Stated exercise 1:
Find every row that contains the string "resolution", and copy each of those rows out in full.

Selection:
Before he went back to Baltimore, we parted on a difficult note at the airport. (I'll spare you the details. Thank me later.) Now we type around the "elephant in the room" if we e-mail. But Jamie told me something interesting before she went home for Christmas last week. She said he'd asked if he could mail a Christmas present to her sister's house, and asked if Jamie would bring it back to me. Then she smirked and added, "He didn't buy anyone else a present, Meredith."

He doesn't know I know. But he's brilliant and mischievous—a deadly combination—so he might be torturing me since he might think it's telegraph, telephone, teleJamie. She won't be back until mid January. I have to sit on this quietly until then. I think sitting on a thumbtack until 2009 would be more comfortable. This "present" could be good or it could be bad based on our egregiously awkward parting words.

Even at our ages and with all our life experience, we are still 16 years old when it comes to the opposite sex. I'm sorry. Does this ever change? (Please say yes even if you're lying to me.) He'll be back in February. If things are awkward between us, it will be painful for the whole Sunday night group. If you pray, this is one I'd ask for help with. Really. (I'd bet two million bucks he's prayed about it, too.)

Welcome to my world. If you wanna live vicariously or watch a reenactment of your adolescence, I'm your girl right now. People ask what's going on, I tell them (perhaps too much in this case, but hey. It lets you know how to pray.) Such is life here.

Till next month. May you and yours be warm while you eat too much, visit with family you haven't seen for most of the year, and open presents. Part of me wishes I were with you. Then I remember how long the flight to Africa was, and I realize I am just fine here.

Task input:
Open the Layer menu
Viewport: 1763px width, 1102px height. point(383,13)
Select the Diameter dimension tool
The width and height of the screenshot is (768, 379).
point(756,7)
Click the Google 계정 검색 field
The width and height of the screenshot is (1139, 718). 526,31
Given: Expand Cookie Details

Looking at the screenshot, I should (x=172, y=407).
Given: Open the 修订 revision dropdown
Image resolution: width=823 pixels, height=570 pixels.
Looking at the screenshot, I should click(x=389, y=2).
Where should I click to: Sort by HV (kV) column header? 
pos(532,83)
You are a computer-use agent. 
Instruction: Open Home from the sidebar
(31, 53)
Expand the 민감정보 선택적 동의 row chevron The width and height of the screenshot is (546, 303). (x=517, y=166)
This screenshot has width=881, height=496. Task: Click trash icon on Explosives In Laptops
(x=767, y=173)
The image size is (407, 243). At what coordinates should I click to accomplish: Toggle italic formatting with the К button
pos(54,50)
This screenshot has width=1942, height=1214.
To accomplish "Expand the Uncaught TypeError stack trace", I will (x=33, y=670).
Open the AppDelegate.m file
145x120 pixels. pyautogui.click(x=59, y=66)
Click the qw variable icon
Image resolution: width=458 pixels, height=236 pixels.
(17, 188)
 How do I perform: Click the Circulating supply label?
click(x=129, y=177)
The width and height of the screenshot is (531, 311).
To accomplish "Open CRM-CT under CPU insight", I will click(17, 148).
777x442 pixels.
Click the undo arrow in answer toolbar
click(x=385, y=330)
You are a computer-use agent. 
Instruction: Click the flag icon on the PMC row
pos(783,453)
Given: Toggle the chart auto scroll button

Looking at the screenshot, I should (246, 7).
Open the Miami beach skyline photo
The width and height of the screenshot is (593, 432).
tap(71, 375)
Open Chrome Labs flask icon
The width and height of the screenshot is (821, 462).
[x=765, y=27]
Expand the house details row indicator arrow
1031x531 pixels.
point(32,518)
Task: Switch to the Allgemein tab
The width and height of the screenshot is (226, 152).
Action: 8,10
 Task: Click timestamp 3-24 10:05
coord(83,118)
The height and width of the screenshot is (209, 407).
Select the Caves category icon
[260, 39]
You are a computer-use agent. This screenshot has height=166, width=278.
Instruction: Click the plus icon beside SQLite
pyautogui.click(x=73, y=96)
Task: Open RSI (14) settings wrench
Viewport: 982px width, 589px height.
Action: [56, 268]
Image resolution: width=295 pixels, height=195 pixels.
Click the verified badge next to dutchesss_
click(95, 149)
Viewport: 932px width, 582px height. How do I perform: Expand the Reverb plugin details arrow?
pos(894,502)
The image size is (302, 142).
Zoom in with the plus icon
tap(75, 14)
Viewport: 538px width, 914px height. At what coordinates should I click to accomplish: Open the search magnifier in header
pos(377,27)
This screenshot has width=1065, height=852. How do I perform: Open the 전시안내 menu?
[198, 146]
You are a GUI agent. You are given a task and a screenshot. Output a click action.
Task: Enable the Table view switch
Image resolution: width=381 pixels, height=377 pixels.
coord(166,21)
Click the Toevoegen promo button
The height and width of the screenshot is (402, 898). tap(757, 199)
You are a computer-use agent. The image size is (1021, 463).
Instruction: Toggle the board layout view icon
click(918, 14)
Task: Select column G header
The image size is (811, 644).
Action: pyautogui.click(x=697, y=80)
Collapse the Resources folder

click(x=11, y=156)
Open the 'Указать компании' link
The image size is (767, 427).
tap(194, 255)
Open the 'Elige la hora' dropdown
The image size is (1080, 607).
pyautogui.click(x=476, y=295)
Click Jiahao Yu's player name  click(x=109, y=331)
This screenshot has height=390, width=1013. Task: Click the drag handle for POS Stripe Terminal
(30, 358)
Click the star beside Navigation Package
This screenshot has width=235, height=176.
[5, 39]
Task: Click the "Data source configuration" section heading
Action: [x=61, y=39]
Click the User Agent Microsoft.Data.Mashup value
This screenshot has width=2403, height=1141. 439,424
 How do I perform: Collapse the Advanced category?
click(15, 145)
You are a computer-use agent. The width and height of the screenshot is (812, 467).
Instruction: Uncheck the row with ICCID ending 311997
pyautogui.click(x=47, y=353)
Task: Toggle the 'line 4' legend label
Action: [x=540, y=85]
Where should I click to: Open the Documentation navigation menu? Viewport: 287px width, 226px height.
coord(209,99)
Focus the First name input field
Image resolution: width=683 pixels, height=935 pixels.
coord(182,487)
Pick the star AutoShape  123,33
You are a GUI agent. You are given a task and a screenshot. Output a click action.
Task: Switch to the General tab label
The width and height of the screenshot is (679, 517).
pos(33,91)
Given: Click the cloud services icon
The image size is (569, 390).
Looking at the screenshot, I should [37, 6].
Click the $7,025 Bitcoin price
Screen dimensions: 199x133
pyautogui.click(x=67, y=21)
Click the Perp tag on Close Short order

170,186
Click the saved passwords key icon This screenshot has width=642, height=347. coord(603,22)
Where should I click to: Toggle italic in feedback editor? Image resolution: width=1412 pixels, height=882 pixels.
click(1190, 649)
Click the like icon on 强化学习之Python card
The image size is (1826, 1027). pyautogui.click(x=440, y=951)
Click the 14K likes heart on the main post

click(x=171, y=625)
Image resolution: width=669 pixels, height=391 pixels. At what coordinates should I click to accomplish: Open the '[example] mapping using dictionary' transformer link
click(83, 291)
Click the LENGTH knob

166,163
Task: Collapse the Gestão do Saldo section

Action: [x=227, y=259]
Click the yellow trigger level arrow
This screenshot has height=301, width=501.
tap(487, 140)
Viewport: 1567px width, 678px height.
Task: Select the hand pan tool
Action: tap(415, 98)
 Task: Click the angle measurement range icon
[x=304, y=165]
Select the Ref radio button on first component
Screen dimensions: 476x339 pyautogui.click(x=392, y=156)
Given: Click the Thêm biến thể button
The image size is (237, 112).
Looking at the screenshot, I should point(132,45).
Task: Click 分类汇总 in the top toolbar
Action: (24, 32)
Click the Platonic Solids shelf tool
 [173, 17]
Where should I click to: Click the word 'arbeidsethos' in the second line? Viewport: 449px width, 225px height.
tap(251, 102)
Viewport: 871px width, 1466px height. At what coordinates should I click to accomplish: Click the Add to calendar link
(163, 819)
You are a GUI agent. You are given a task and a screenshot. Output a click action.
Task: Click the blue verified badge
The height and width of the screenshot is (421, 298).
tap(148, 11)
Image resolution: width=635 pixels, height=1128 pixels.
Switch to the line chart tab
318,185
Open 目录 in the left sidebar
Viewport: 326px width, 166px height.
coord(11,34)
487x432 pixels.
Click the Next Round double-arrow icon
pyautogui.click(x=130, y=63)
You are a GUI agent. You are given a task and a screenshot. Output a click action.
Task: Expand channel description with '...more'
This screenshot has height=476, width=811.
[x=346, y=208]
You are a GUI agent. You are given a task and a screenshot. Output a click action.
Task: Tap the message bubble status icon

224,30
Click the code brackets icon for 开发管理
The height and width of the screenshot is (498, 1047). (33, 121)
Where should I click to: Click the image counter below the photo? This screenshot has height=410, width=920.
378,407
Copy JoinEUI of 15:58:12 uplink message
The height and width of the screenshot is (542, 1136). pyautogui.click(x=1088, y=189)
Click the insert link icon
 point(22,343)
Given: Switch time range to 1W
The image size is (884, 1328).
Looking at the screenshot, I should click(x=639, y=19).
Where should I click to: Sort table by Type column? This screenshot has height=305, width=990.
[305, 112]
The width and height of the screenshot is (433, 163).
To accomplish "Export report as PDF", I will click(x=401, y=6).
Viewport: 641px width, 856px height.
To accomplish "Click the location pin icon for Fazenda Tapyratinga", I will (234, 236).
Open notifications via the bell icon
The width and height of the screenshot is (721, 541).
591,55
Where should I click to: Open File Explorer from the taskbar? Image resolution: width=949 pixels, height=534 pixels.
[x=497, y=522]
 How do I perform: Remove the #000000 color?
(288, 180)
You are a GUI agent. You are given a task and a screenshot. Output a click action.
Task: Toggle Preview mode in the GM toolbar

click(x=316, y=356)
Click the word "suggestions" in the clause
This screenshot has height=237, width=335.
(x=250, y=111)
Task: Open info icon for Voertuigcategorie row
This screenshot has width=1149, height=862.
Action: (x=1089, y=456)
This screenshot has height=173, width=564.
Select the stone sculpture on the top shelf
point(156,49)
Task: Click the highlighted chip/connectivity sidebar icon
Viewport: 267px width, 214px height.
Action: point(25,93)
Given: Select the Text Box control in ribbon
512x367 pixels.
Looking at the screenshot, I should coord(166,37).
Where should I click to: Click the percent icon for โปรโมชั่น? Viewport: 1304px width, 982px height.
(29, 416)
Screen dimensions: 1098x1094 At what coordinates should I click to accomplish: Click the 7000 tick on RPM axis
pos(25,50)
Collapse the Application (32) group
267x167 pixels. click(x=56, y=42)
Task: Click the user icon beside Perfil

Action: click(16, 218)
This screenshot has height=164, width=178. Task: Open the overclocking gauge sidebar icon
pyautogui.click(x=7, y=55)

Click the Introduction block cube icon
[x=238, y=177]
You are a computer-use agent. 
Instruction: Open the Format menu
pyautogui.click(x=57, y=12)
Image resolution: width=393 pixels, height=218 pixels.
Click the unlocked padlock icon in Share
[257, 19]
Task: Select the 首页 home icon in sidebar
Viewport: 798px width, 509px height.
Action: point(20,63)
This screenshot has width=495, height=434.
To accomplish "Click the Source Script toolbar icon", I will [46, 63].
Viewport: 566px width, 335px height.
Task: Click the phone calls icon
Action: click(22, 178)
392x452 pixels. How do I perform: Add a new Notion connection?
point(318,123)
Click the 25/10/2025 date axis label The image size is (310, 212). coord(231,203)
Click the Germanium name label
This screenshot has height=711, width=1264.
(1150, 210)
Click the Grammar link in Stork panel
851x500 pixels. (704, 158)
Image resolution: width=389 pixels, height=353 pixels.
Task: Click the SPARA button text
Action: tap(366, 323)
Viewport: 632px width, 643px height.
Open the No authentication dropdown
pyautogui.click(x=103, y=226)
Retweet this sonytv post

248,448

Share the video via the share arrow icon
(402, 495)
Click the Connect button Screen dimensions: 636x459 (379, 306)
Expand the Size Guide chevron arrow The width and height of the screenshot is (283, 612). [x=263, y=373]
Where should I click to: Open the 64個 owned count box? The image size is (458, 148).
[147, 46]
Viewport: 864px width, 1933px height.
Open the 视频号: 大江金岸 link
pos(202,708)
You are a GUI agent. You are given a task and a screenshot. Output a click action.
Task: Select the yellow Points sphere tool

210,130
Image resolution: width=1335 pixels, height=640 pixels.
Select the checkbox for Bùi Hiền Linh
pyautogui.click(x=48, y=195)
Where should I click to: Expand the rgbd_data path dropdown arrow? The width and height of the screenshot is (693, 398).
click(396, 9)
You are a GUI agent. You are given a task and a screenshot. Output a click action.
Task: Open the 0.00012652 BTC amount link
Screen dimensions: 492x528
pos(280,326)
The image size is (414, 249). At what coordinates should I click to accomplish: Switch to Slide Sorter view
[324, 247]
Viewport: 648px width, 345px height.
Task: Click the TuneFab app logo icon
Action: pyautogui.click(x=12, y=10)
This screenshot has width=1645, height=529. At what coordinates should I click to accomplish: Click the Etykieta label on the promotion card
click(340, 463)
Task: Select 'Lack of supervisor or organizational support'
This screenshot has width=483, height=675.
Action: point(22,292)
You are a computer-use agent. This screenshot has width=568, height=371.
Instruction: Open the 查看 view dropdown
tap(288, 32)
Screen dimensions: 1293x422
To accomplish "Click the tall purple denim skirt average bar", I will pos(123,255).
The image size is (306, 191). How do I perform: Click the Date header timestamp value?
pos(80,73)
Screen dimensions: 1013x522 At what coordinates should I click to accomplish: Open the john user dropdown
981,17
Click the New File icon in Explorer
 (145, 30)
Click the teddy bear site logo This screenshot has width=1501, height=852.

Stated exercise 2:
In the excerpt, condense the paragraph beginning "Even at our ages" into a shorter version that keeps its main points.

Exercise solution 1:
Image resolution: width=823 pixels, height=570 pixels.
Image resolution: width=458 pixels, height=236 pixels.
Image resolution: width=295 pixels, height=195 pixels.
Image resolution: width=381 pixels, height=377 pixels.
Image resolution: width=683 pixels, height=935 pixels.
Where should I click to: Toggle italic in feedback editor? Image resolution: width=1412 pixels, height=882 pixels.
Image resolution: width=669 pixels, height=391 pixels. At what coordinates should I click to accomplish: Open the '[example] mapping using dictionary' transformer link
Image resolution: width=635 pixels, height=1128 pixels.
Where should I click to: Open File Explorer from the taskbar? Image resolution: width=949 pixels, height=534 pixels.
Image resolution: width=393 pixels, height=218 pixels.
Image resolution: width=389 pixels, height=353 pixels.
Image resolution: width=1335 pixels, height=640 pixels.

Exercise solution 2:
Despite their age and life experience, the writer still feels like a 16-year-old around the opposite sex and wonders whether that ever changes. He returns in February, and any awkwardness between them would make things painful for the whole Sunday night group. The writer asks readers who pray to pray about this and would bet he has prayed about it as well.